=== Section Start ===
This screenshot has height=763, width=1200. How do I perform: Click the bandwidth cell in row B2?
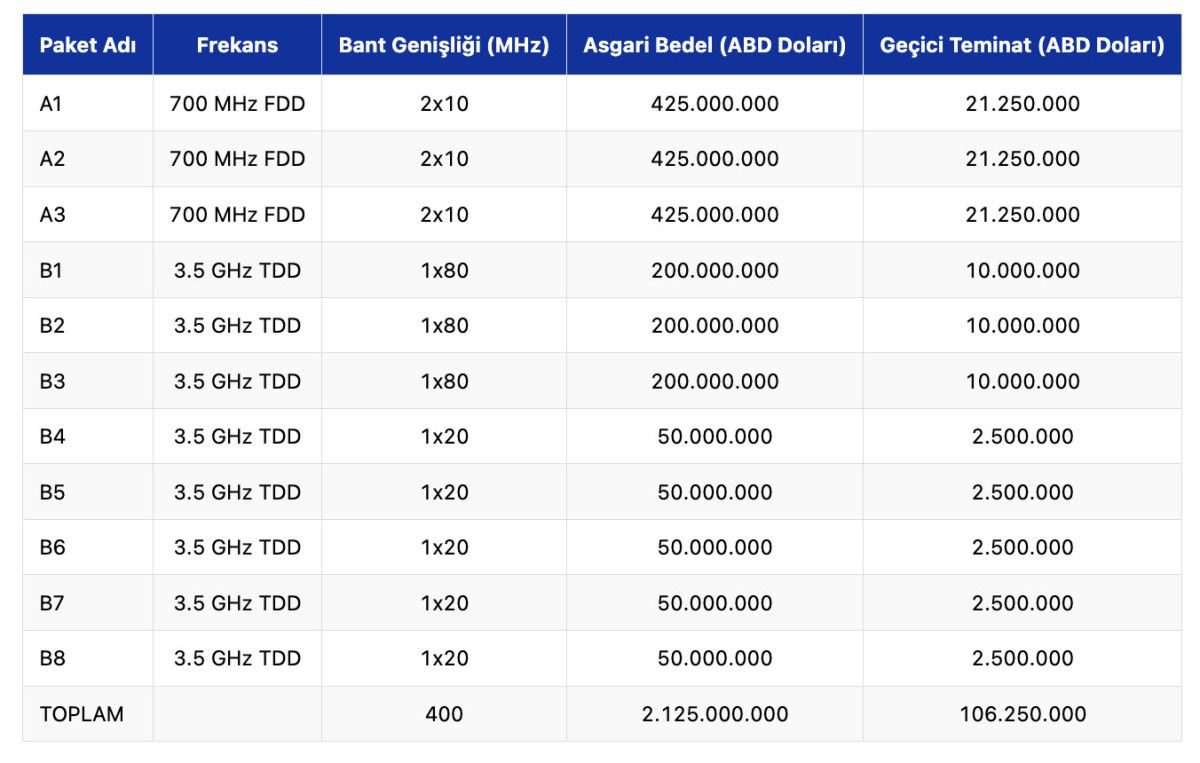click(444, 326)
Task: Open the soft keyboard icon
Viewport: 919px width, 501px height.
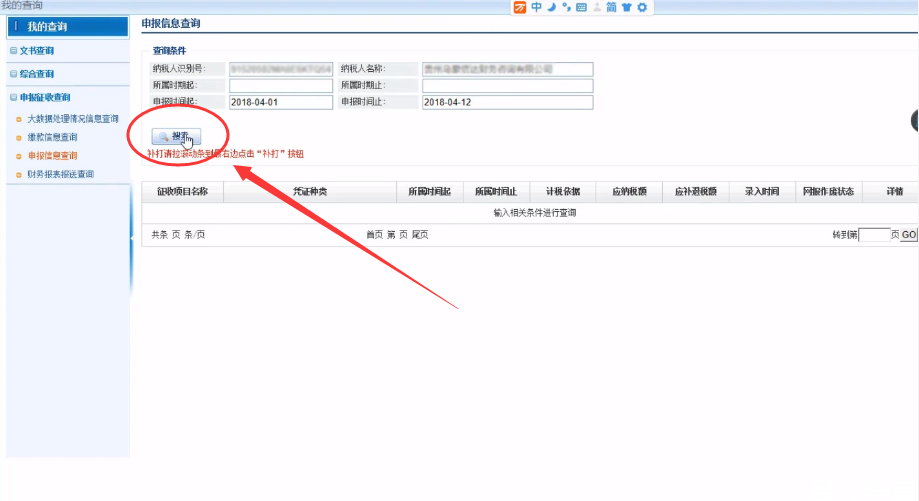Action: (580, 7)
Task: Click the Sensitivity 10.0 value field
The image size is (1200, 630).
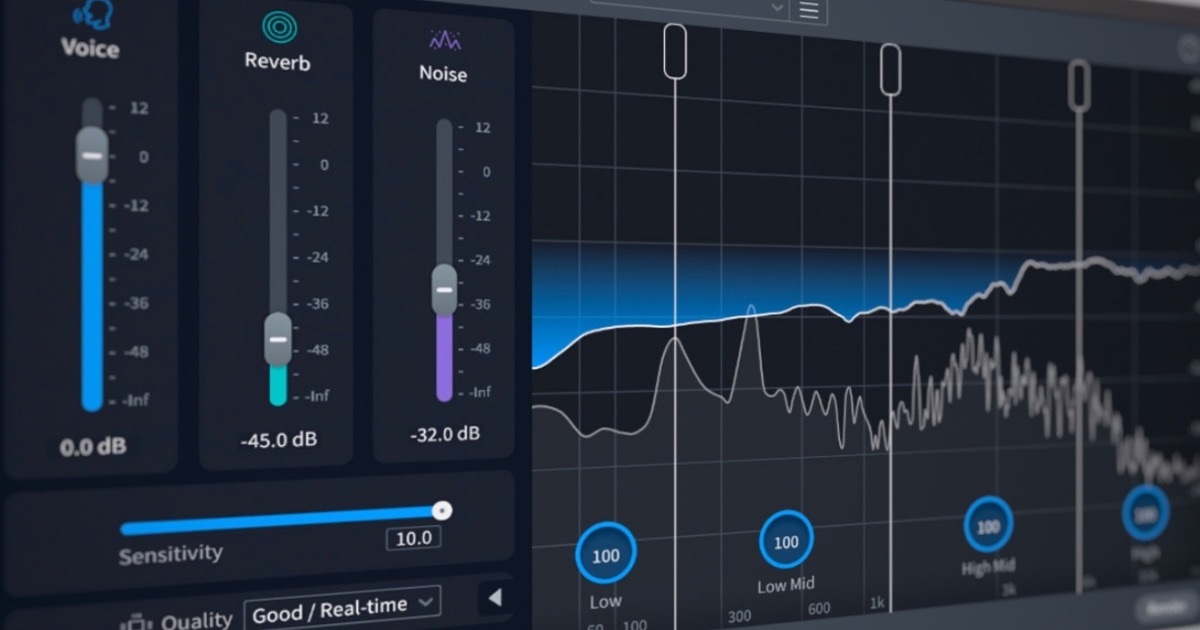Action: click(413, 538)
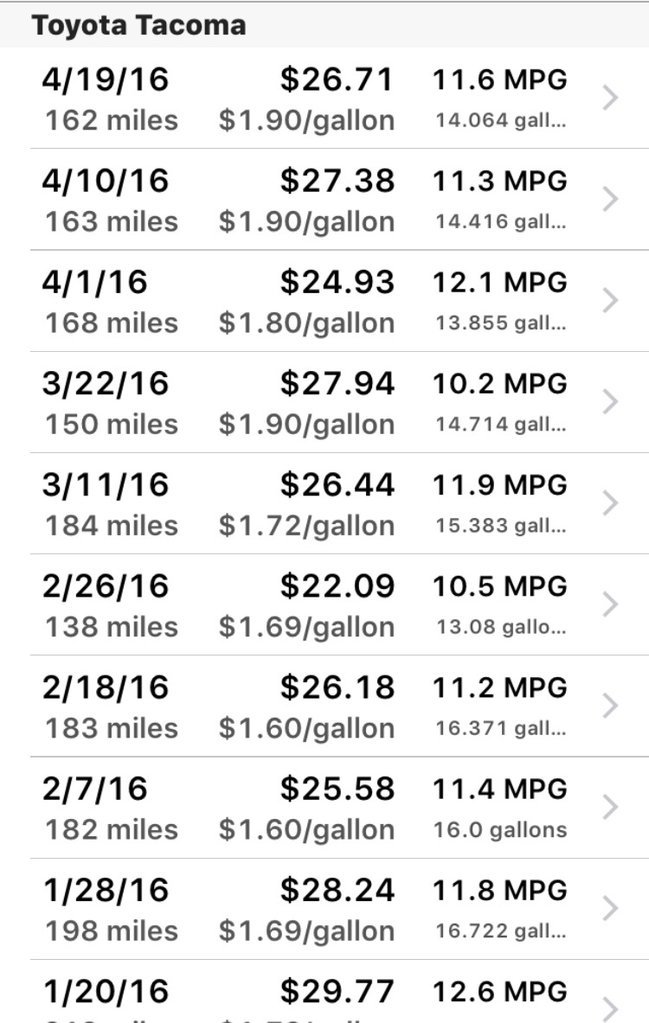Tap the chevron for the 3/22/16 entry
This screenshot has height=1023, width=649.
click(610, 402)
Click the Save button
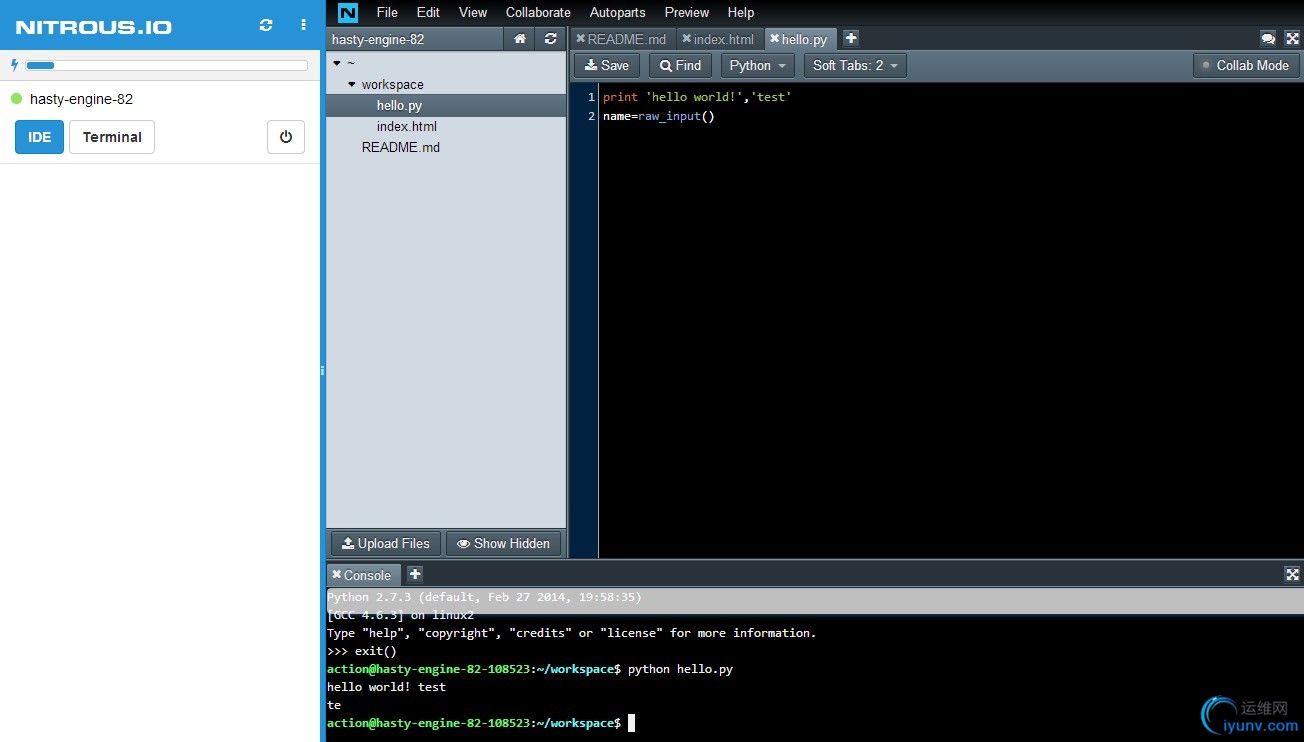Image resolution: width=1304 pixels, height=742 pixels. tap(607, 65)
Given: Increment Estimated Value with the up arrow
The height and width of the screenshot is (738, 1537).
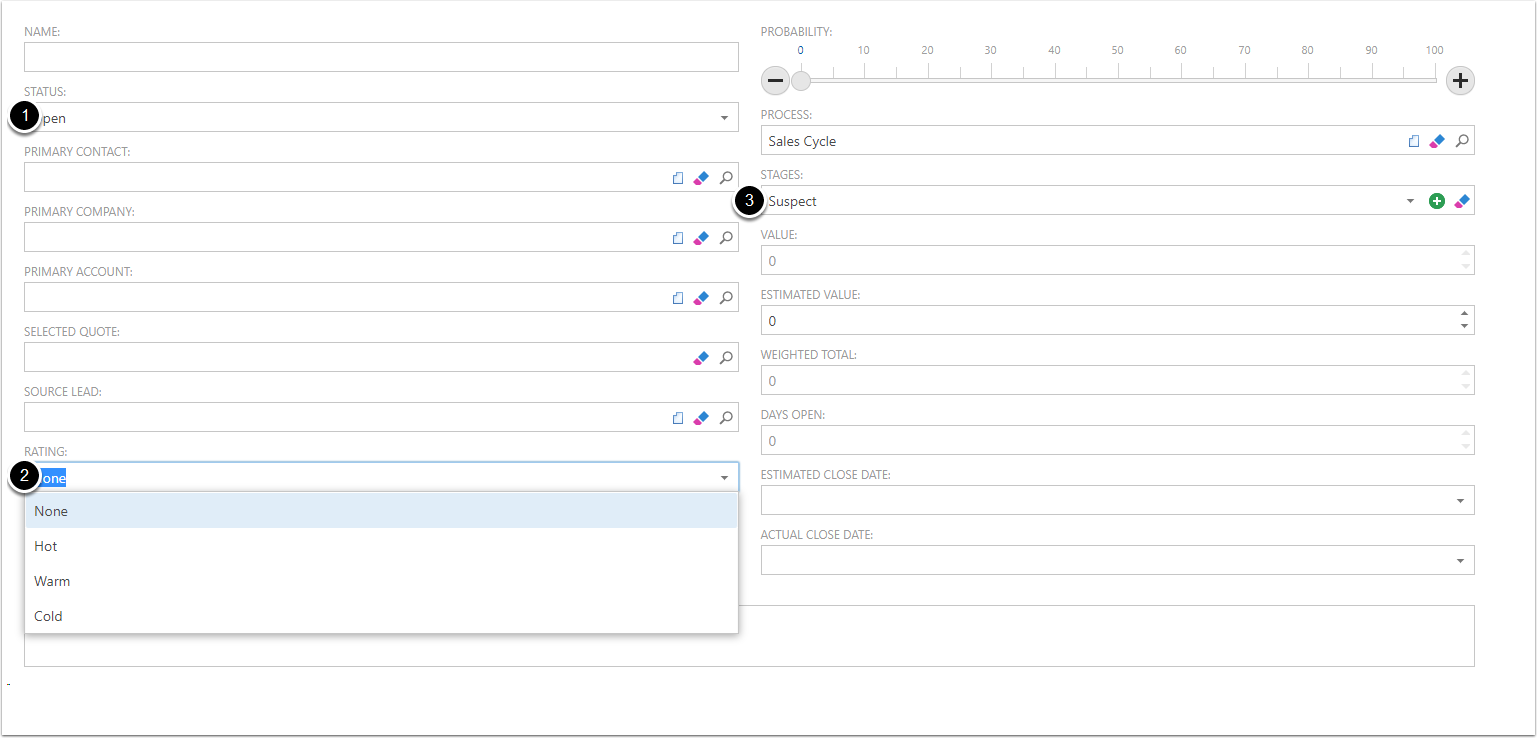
=== Section End ===
## TASK
An exact, picture-free copy of the listing above is the goal; write it out now.

## RESPONSE FOR THIS EXERCISE
This screenshot has height=763, width=1200. How do I perform: Click the bandwidth cell in row B2?
click(444, 326)
Task: Open the soft keyboard icon
Viewport: 919px width, 501px height.
Action: (580, 7)
Task: Click the Sensitivity 10.0 value field
The image size is (1200, 630).
Action: click(413, 538)
Tap the chevron for the 3/22/16 entry
This screenshot has height=1023, width=649.
click(610, 402)
Click the Save button
Image resolution: width=1304 pixels, height=742 pixels. tap(607, 65)
Given: Increment Estimated Value with the up arrow
The height and width of the screenshot is (738, 1537).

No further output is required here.